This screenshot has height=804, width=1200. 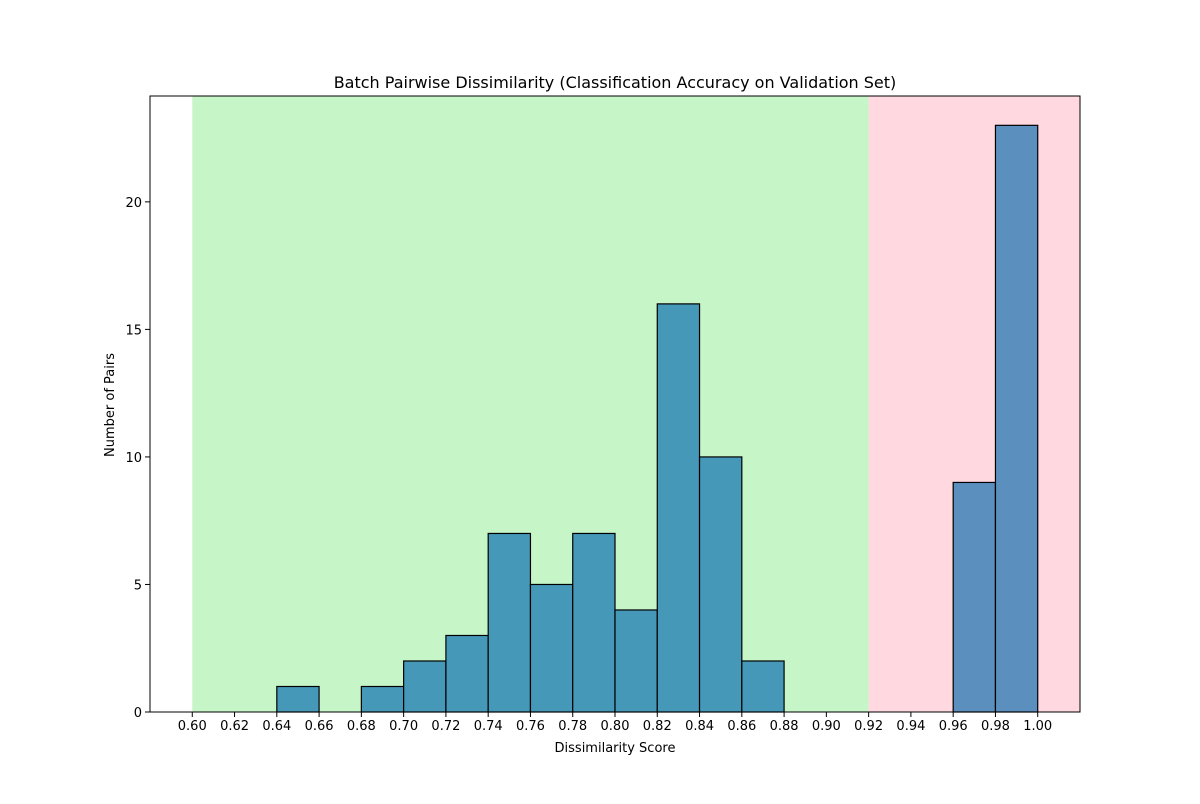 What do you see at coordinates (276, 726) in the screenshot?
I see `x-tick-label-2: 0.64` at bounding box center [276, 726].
==
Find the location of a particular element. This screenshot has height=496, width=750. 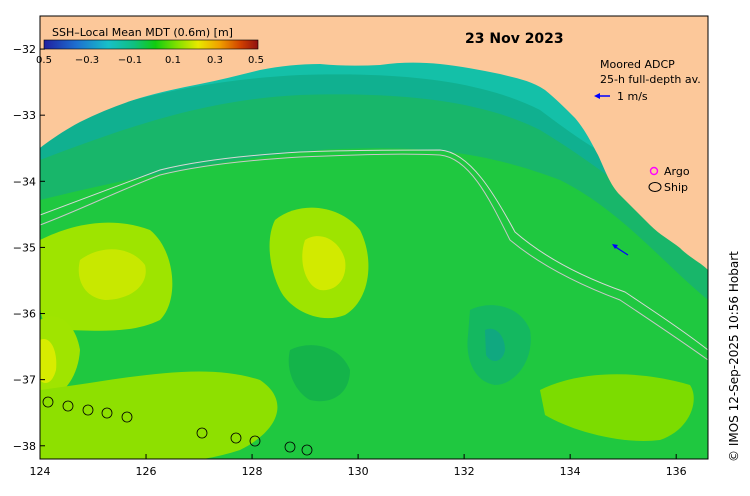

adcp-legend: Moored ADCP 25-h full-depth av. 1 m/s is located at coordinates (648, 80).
--
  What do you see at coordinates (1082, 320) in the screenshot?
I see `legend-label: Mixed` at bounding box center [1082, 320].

■ WHAT THE TASK ASKS
Gather every line of the records above that contains the string "label", and copy each one out in full.

■ RESPONSE BOX
I see `x-tick-label-2: 0.64` at bounding box center [276, 726].
I see `legend-label: Mixed` at bounding box center [1082, 320].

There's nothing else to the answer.